Saved entries:
★ ★ ★ ★ ★ ★ ★

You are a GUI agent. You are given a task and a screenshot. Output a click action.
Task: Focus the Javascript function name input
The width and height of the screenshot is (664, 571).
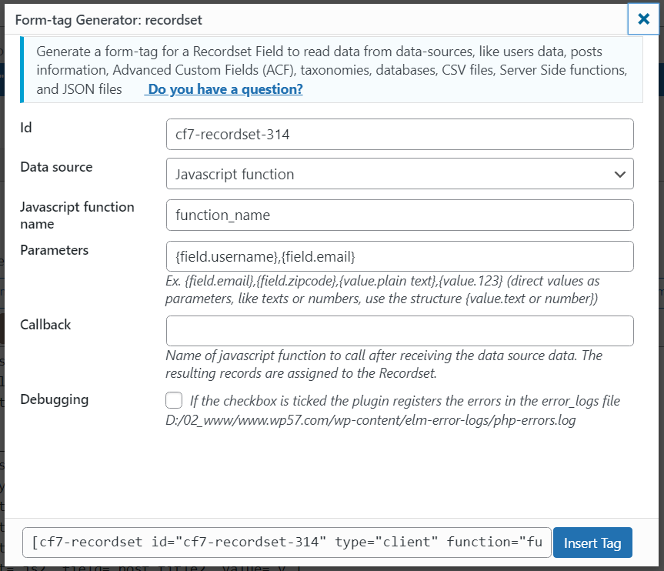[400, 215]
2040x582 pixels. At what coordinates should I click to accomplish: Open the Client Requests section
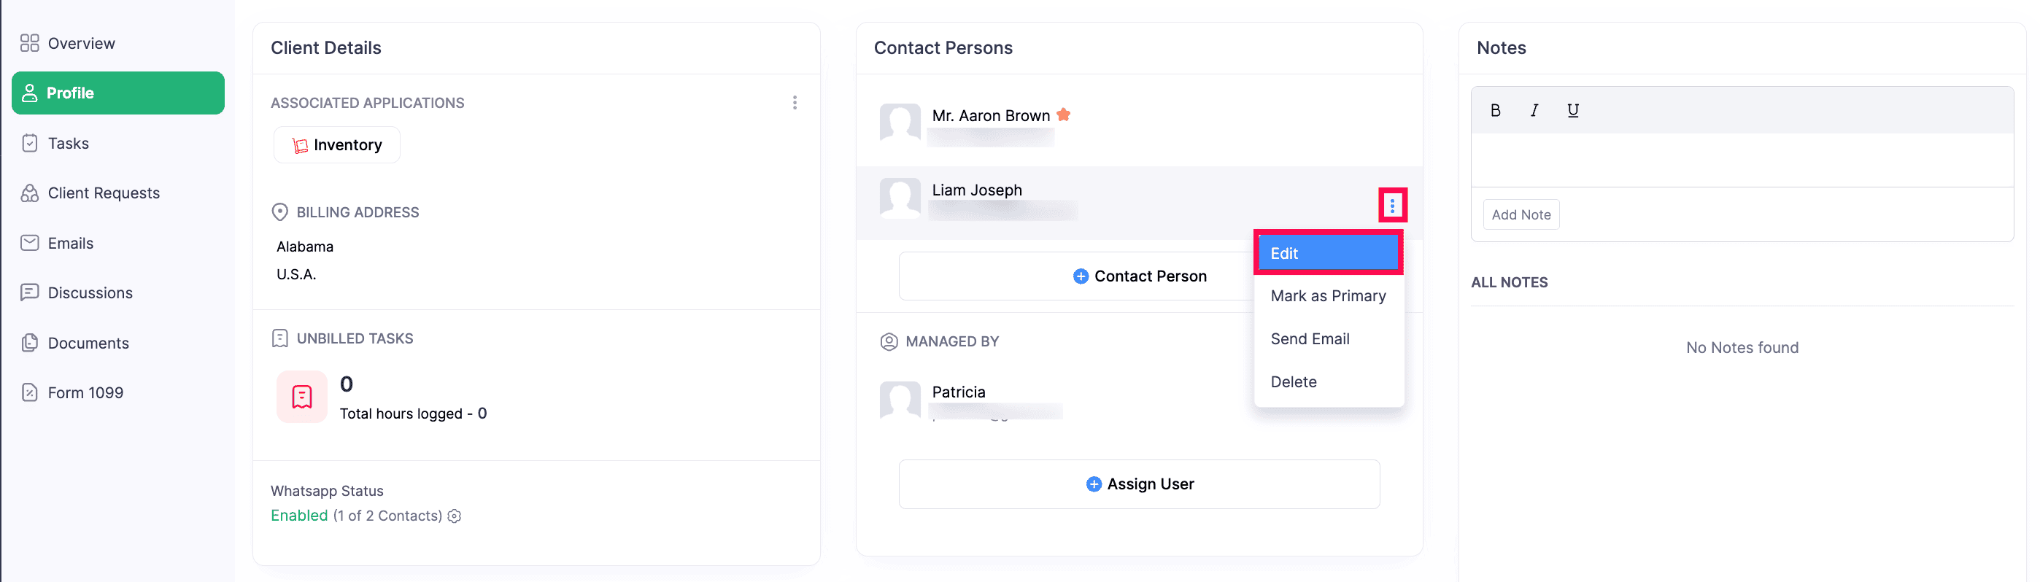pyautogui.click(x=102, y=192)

★ ★ ★ ★ ★ ★ ★

▶ Your assignment
In the records above, find the line that contains "2040x582 pixels. At" and retype it and all lines after it exactly, leaving out any pictures.

▶ Solution to the problem
2040x582 pixels. At what coordinates should I click to accomplish: Open the Client Requests section
pyautogui.click(x=102, y=192)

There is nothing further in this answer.